PKA also increased transactivation by HEG0236E in the presence of E2 and to a lesser extent in the presence of OHT (Fig. A to F, compare lanes 19 and 20 with lanes 23 and 24). As expected, no increase in transactivation was observed in the presence of ICI or in the absence of ligand, except that ERE-G-CAT (which gave a ligand-independent increase in transactivation of HEG0 by PKA) was stimulated to a similar extent (3.2-fold) in the absence of ligand (compare lanes 18 and 22) and in the presence of E2 or OHT (Fig. F, compare lanes 19 and 20 and lanes 23 and 24). Some increase (twofold) was also obtained in the presence of ICI (Fig. F, compare lanes 21 and 25).
Collectively, the above data indicate that phosphorylation of serine 236 does indeed inhibit the transcriptional activation by hERα in the absence of E2 or OHT. In order to directly show that PKA can inhibit DNA binding by hERα in vivo, we exploited a transcriptional interference assay which has previously been used to show that hERα can bind to an ERE in vivo in the presence of ICI (60
). We used a reporter gene containing a binding site for the yeast transcriptional activator GAL4 (17M), an ERE, and the adenovirus major late promoter TATA box driving the CAT gene (79
). Cotransfection of this reporter gene (17M-ERE-TATA-CAT) and GAL-VP16, in which the DBD (amino acids 1 to 147) of GAL4 is fused to the transcription activation function of the herpes simplex virus VP16 resulted in transcriptional activation (taken as 100%), which was unaffected by the coexpression of PKA (Fig. G lanes 2 and 3). Cotransfection of HEG0 and GAL-VP16 resulted in a 4-fold increase in CAT gene expression in the presence of E2 (lane 9) and a 1.8-fold increase in the presence of OHT (lane 10). In the presence of ICI, however, a fourfold decrease in expression was observed, a finding indicative of repression due to the specific DNA binding of IC-bound HEG0 (lane 11). It is not clear why the inhibition of expression is not seen in the absence of ligand (lane 8), but it may be a reflection of residual estrogens in the culture medium (see reference 60
). Cotransfection of pSG5-PKA resulted in a further increase in transactivation in the presence of E2 and OHT but a repression of expression in the presence of ICI was lost (lane 15), thus showing that PKA inhibits DNA binding by HEG0 in the presence of ICI.

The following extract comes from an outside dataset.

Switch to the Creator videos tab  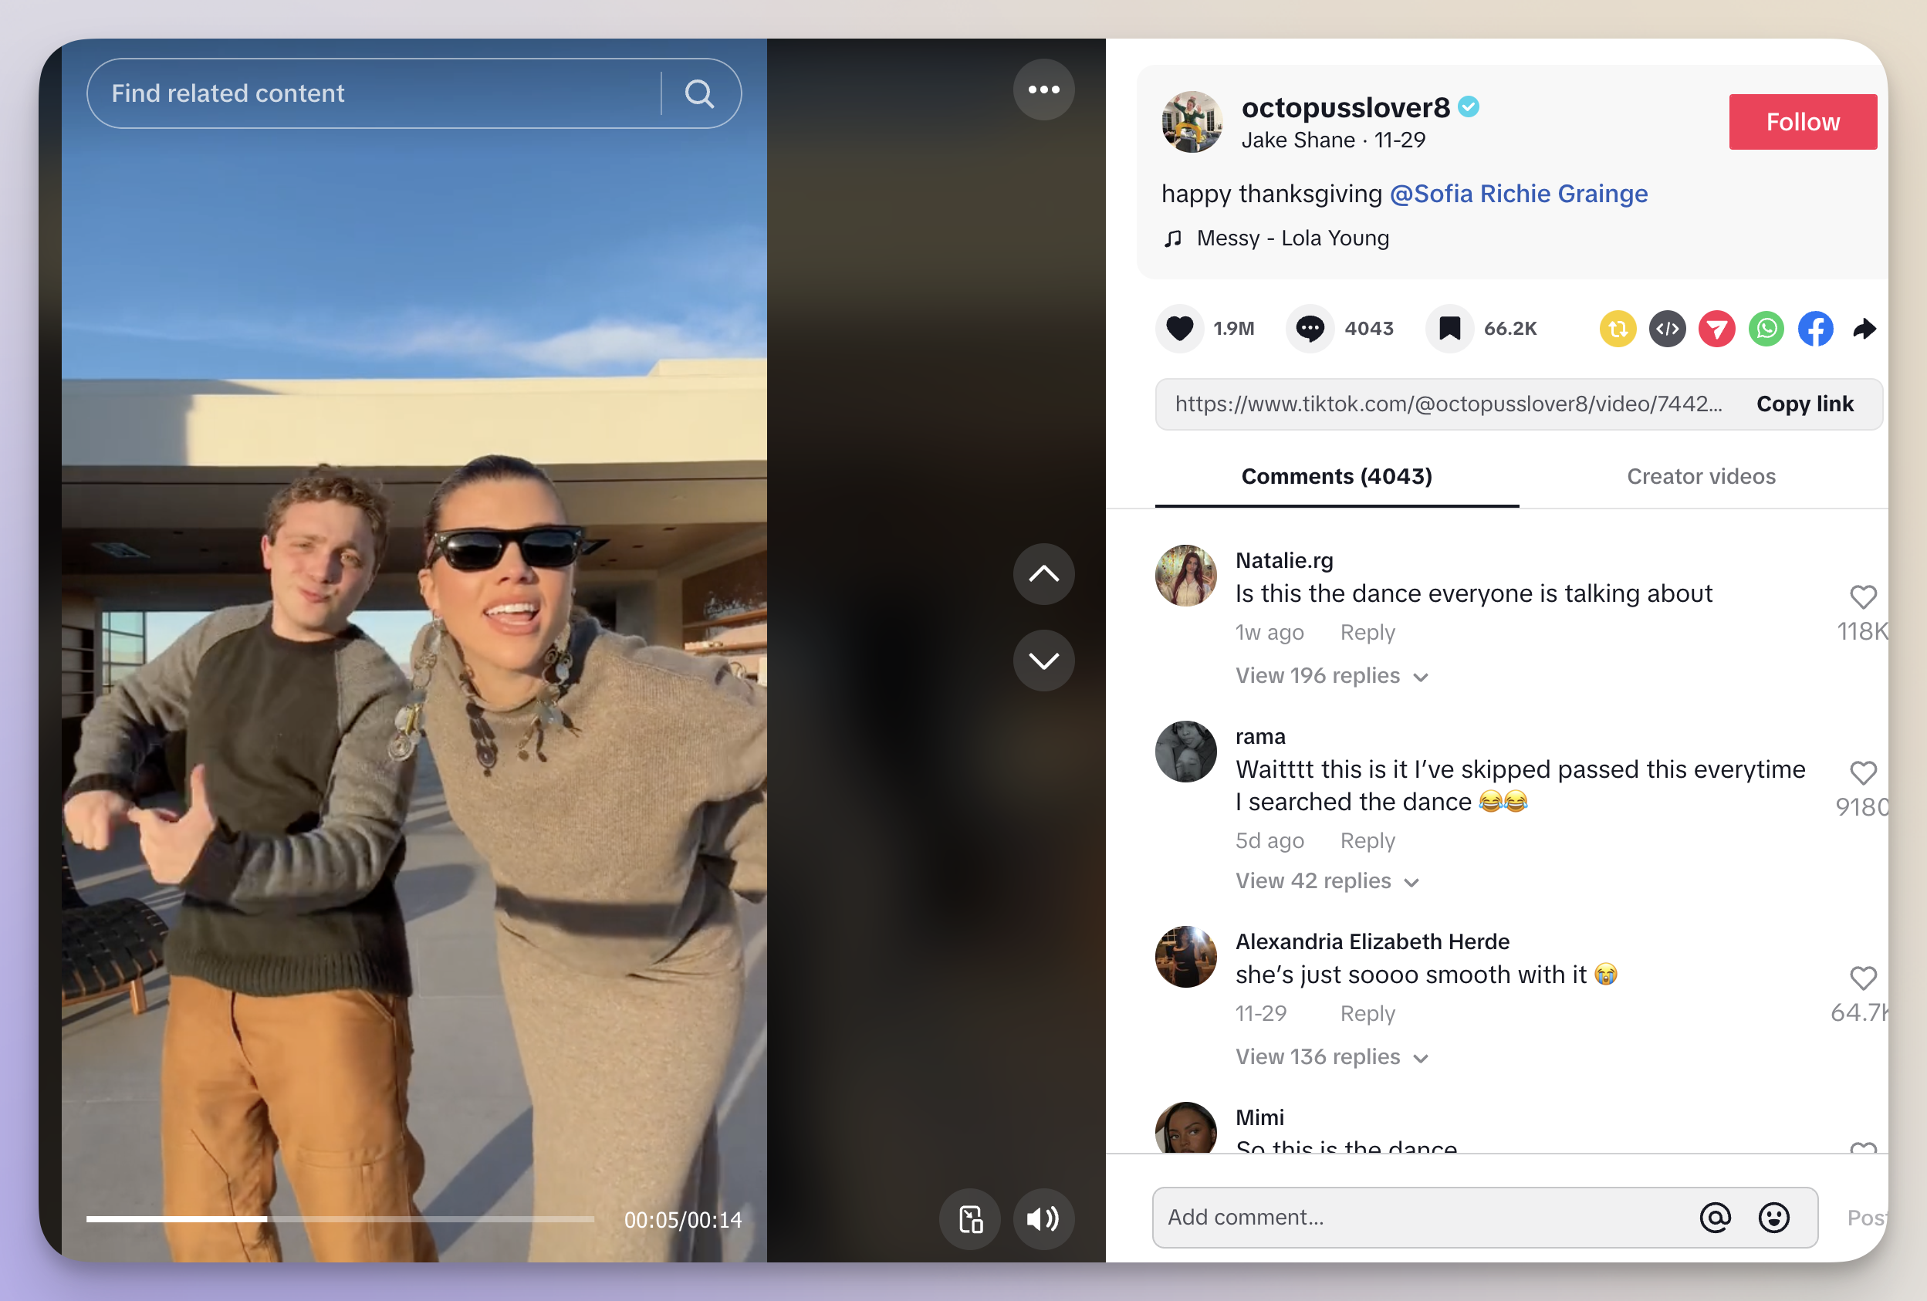tap(1700, 474)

In the case of HEG0236A, ICI inhibited expression even in the presence of PKA (lane 27), indicating that DNA binding by HEG0236A is not inhibited by PKA. HEG0236E cotransfection with GAL-VP16 had little effect on expression in the absence or presence of PKA, suggesting that there is little DNA binding by HEG0236E (Fig. G, lanes 32 to 39), a finding in agreement with the results presented above.